Cell Replacement Therapy Without Immunosuppression
Islet transplantation could help T1D patients regain control of blood sugar levels, making this an alternative to insulin injections as the only existing treatment. However, donor scarcity, poor islet survival after transplant, the need to optimize the transplant site and the need for life-long immunosuppression to prevent transplant rejection means this treatment is only accessible to a handful of people with T1D.
Maria Cristina Nostro of the McEwen Stem Cell Institute at University Health Network and Associate Professor at the University of Toronto and her team are developing new transplantation strategies and universal donor stem cells to develop a superior islet-like product for people with T1D that will require little or no immunosuppression.
Dr. Nostro’s team will leverage their expertise in stem cell biology, vascular biology, islet transplantation and beta cell biology to address these challenges and work to develop a safe and effective clinical-grade product for therapy. The outcome from these studies will accelerate universal donor stem cell-based T1D therapies.

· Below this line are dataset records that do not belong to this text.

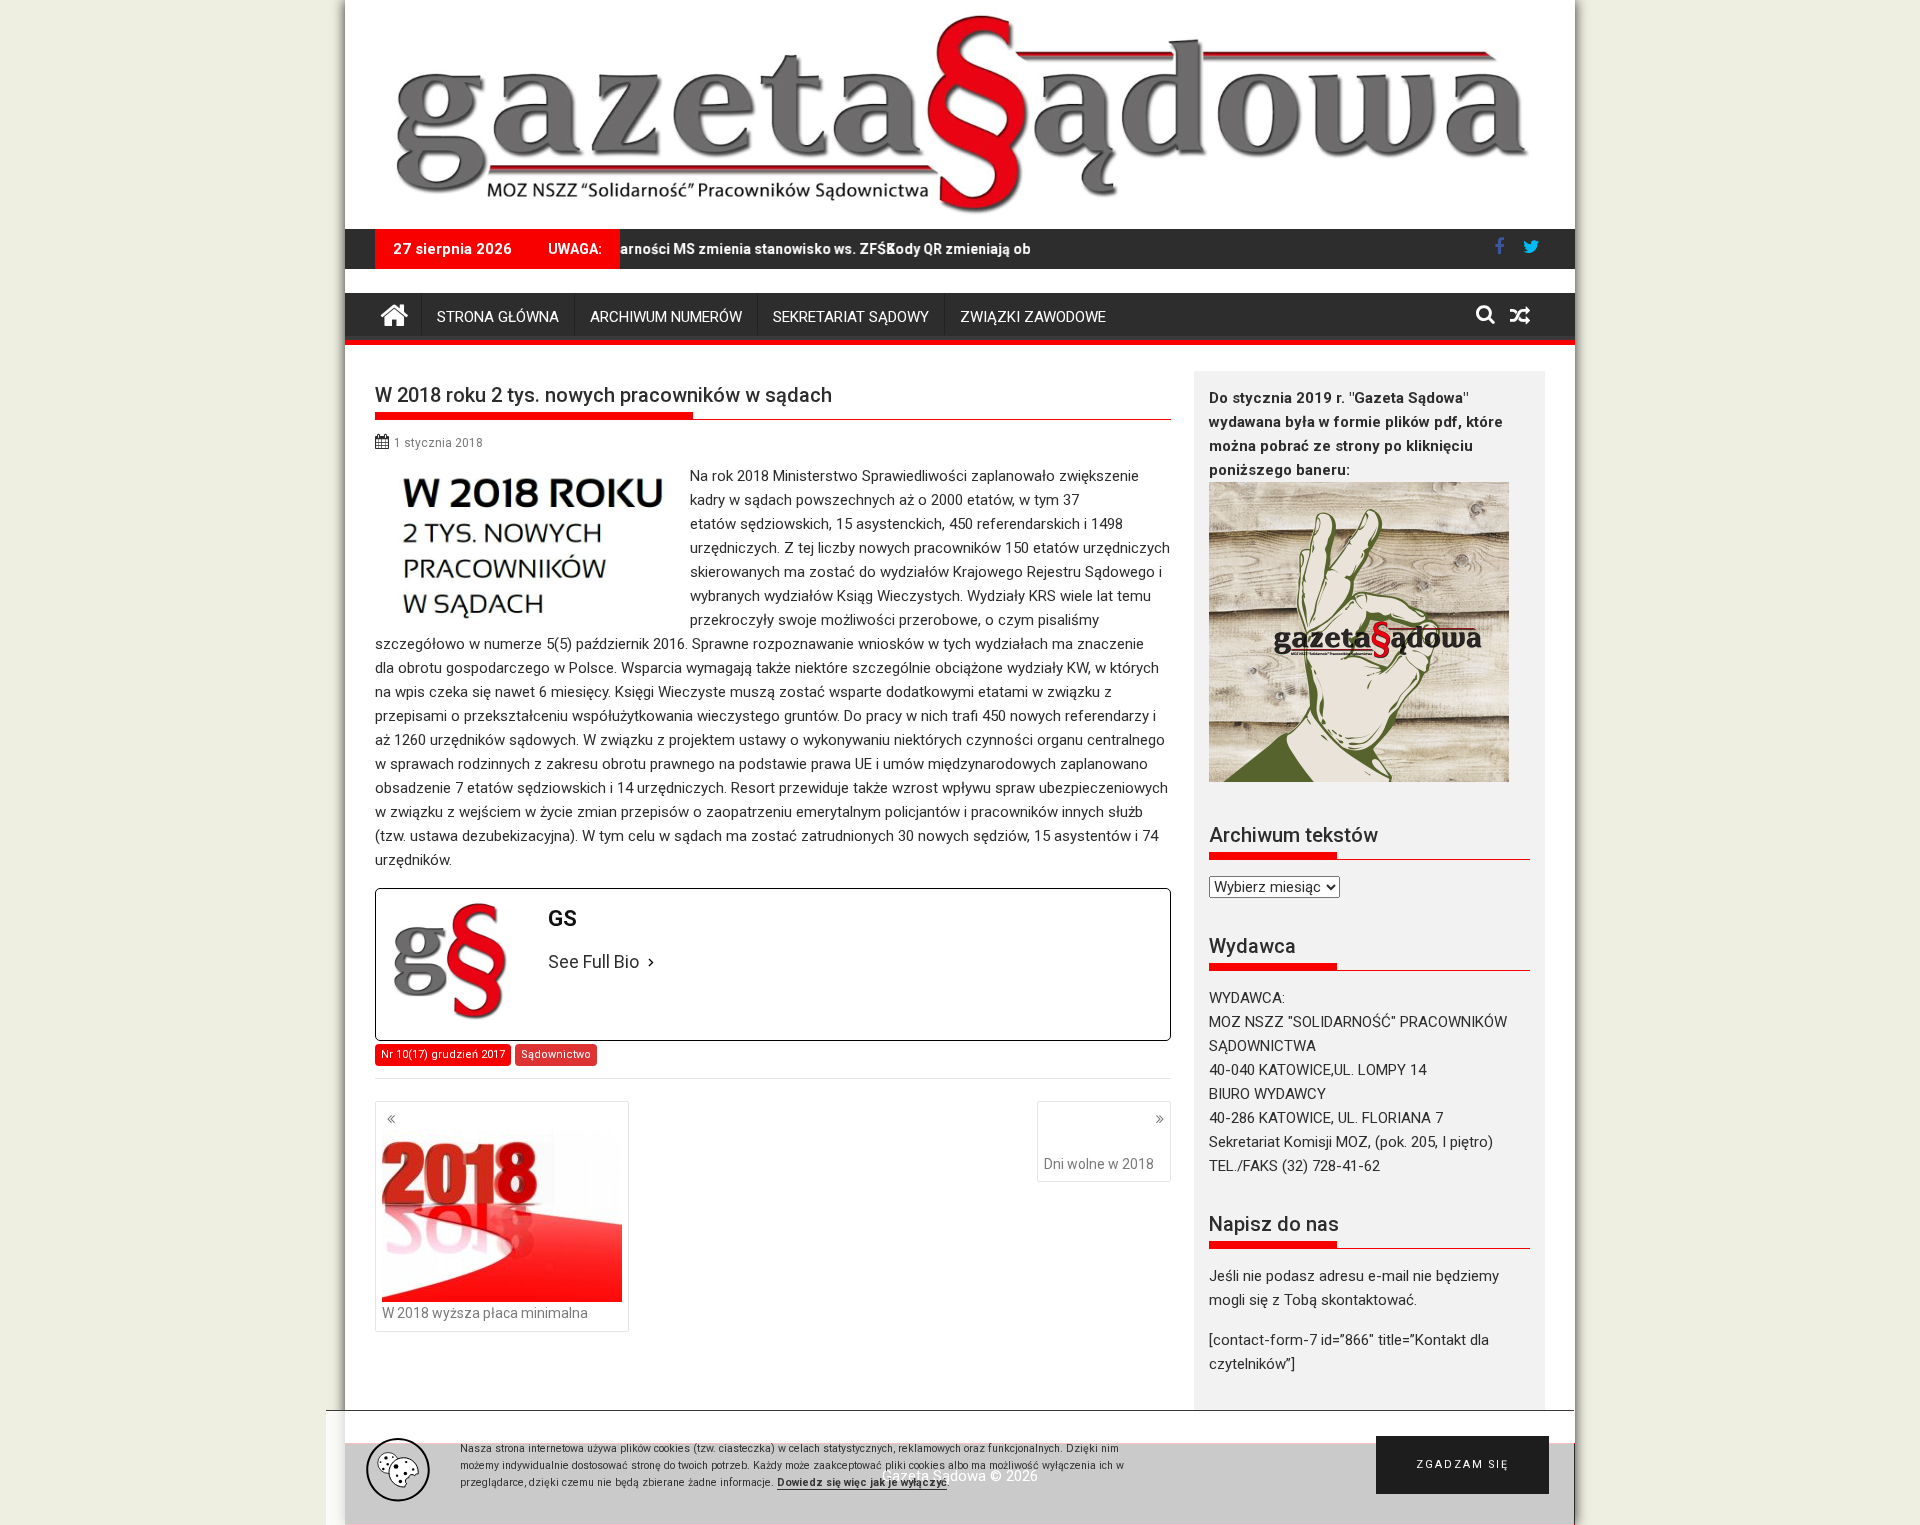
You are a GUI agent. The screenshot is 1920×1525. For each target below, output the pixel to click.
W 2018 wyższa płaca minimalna (485, 1313)
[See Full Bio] (651, 962)
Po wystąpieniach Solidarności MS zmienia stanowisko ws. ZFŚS (644, 249)
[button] (1462, 1465)
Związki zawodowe (1033, 317)
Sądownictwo (556, 1054)
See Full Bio (593, 961)
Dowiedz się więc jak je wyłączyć (862, 1482)
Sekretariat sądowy (851, 317)
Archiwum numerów (666, 317)
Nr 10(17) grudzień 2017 (443, 1054)
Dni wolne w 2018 (1099, 1164)
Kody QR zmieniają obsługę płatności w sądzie (1003, 249)
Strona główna (498, 317)
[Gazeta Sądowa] (960, 217)
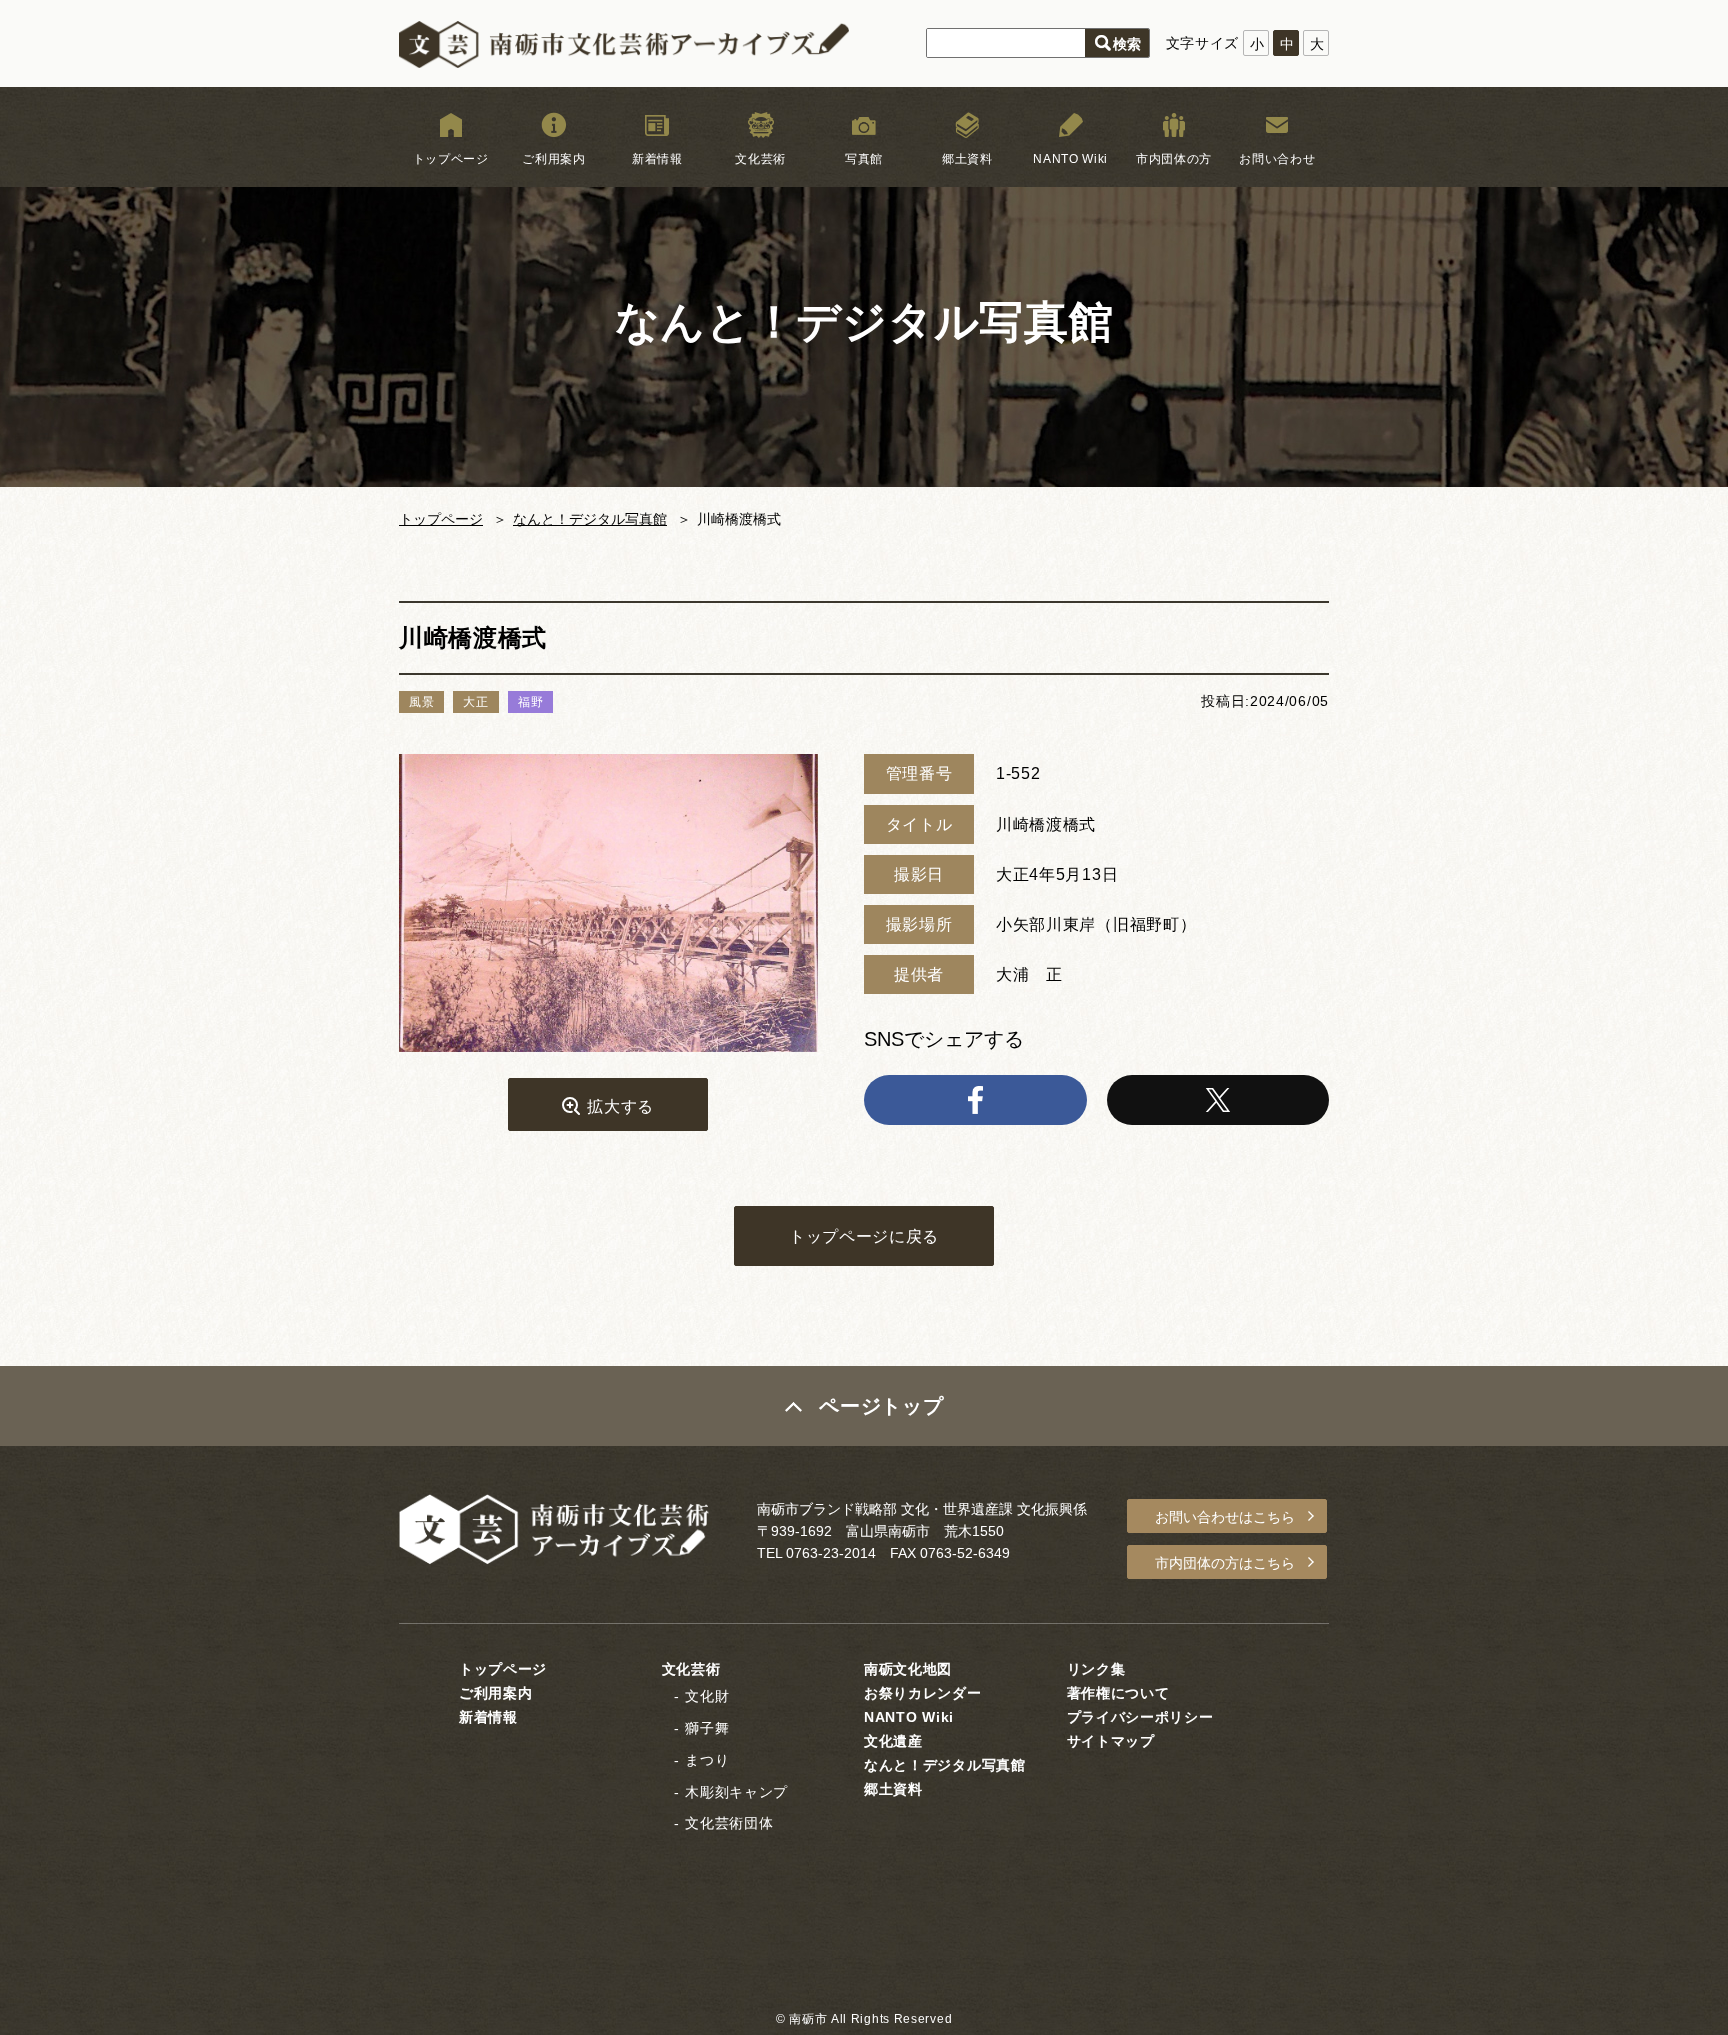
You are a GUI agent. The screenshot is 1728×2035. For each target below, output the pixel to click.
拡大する (620, 1106)
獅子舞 (707, 1728)
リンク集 (1096, 1669)
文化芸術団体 (729, 1823)
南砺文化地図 (908, 1669)
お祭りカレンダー (923, 1693)
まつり (707, 1760)
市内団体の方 (1174, 159)
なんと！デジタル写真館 (590, 519)
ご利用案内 (554, 159)
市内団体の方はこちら (1225, 1563)
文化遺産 (893, 1741)
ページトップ (881, 1406)
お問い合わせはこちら (1225, 1517)
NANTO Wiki (1070, 159)
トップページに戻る (864, 1236)
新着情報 (657, 159)
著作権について (1118, 1693)
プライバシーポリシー (1140, 1717)
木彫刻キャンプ (736, 1792)
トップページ (451, 159)
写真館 (864, 159)
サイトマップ (1111, 1741)
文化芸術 (760, 159)
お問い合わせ (1277, 159)
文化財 (707, 1696)
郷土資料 (967, 159)
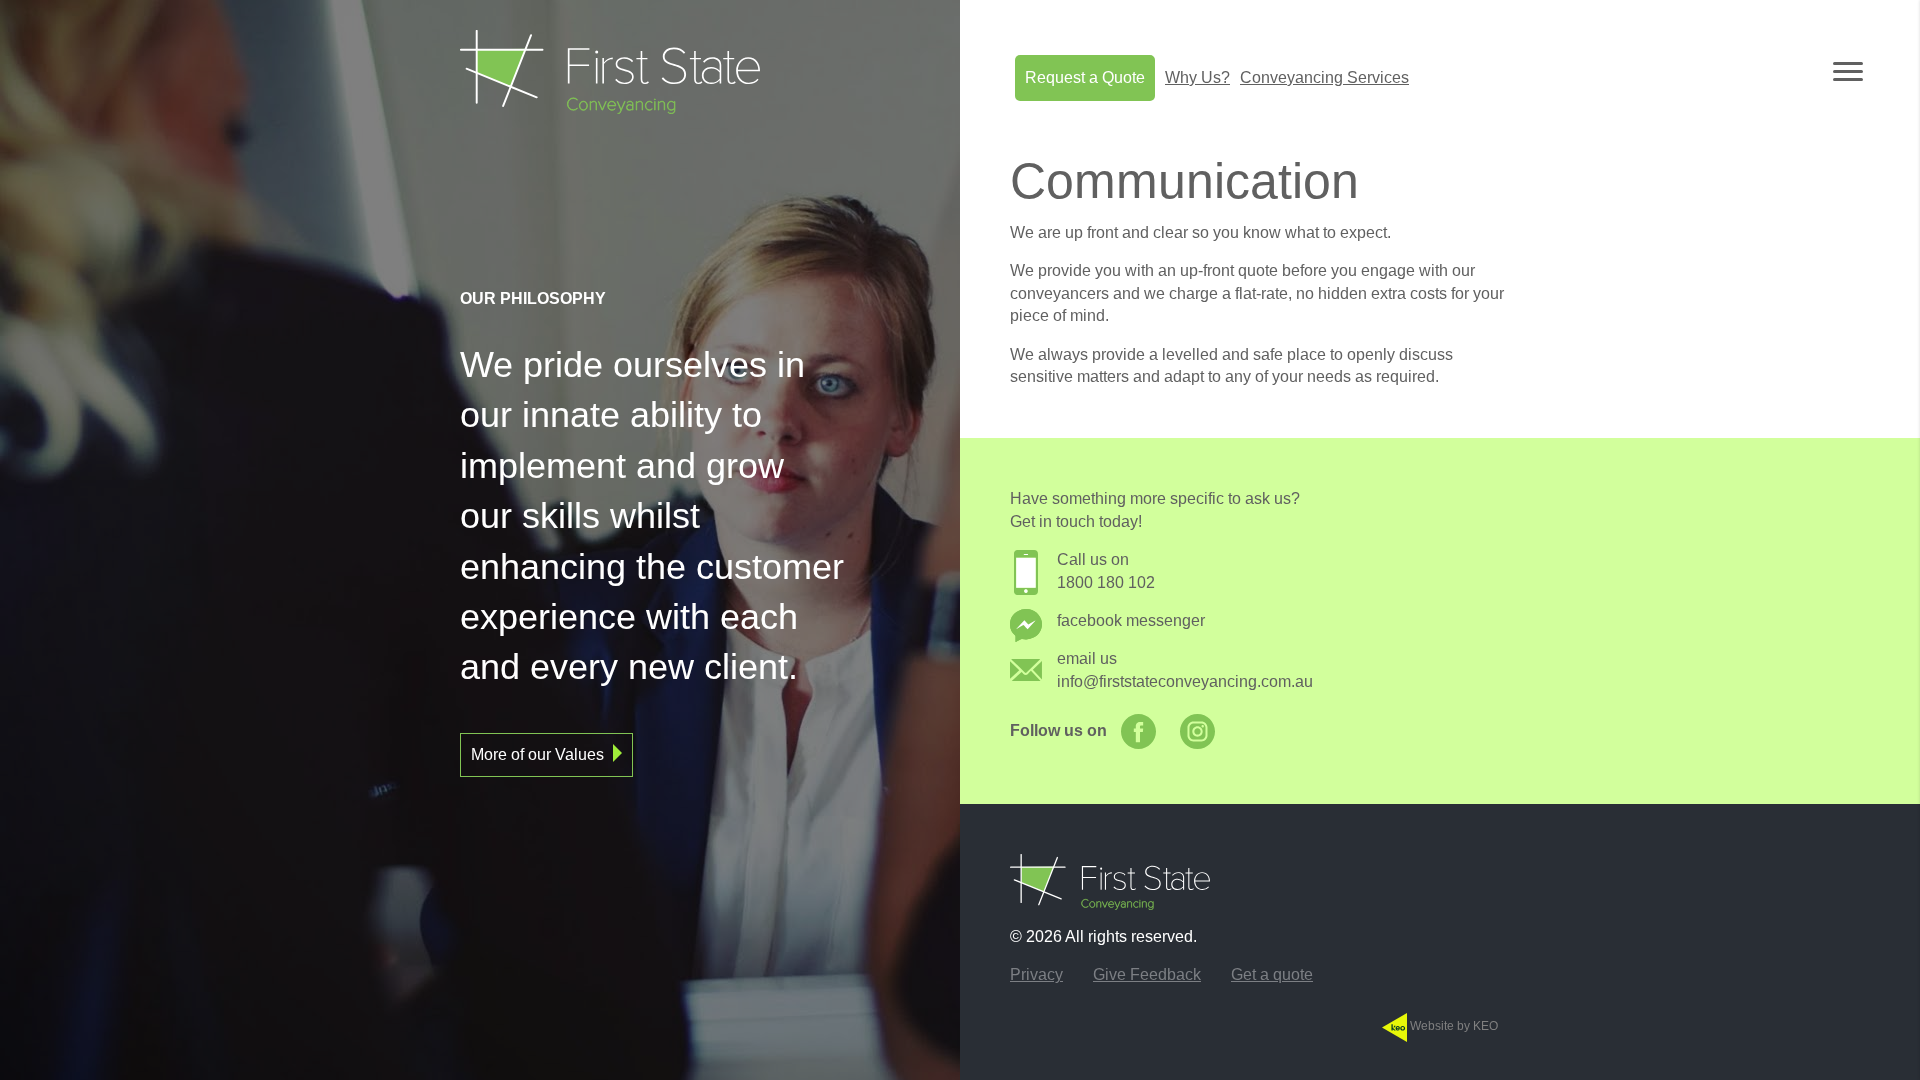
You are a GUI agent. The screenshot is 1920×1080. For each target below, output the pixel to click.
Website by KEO (1452, 1026)
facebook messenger (1131, 620)
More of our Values (537, 754)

Scaling up and Refining a Designer Cell Replacement Product
Today, creating insulin-producing cells from human stem cells is labour-intensive and costly work. To make cell replacement therapy accessible to a larger number of people with T1D in the future, new tools and cell manufacturing methods are needed. In addition, fine-tuning of cell replacement products is needed to ensure they mimic the function of the healthy pancreas.
Francis Lynn of the University of British Columbia and BC Children’s Research Institute has assembled a team that will combine expertise in single-cell technologies, genome editing, immunology, and stem cell and islet biology to produce a new and improved cell source for cell replacement therapy for T1D. Ideally, the new cell source will be ready for clinical trial testing in a few years.
Meet the researchers behind these exciting projects.
The Partnership to Defeat Diabetes will announce funding for four new research projects in late 2021. JDRF is also advocating to the federal government to renew the Partnership to Defeat Diabetes, which would provide an additional $30 million envelope of funding to support another round of clinical trials and projects.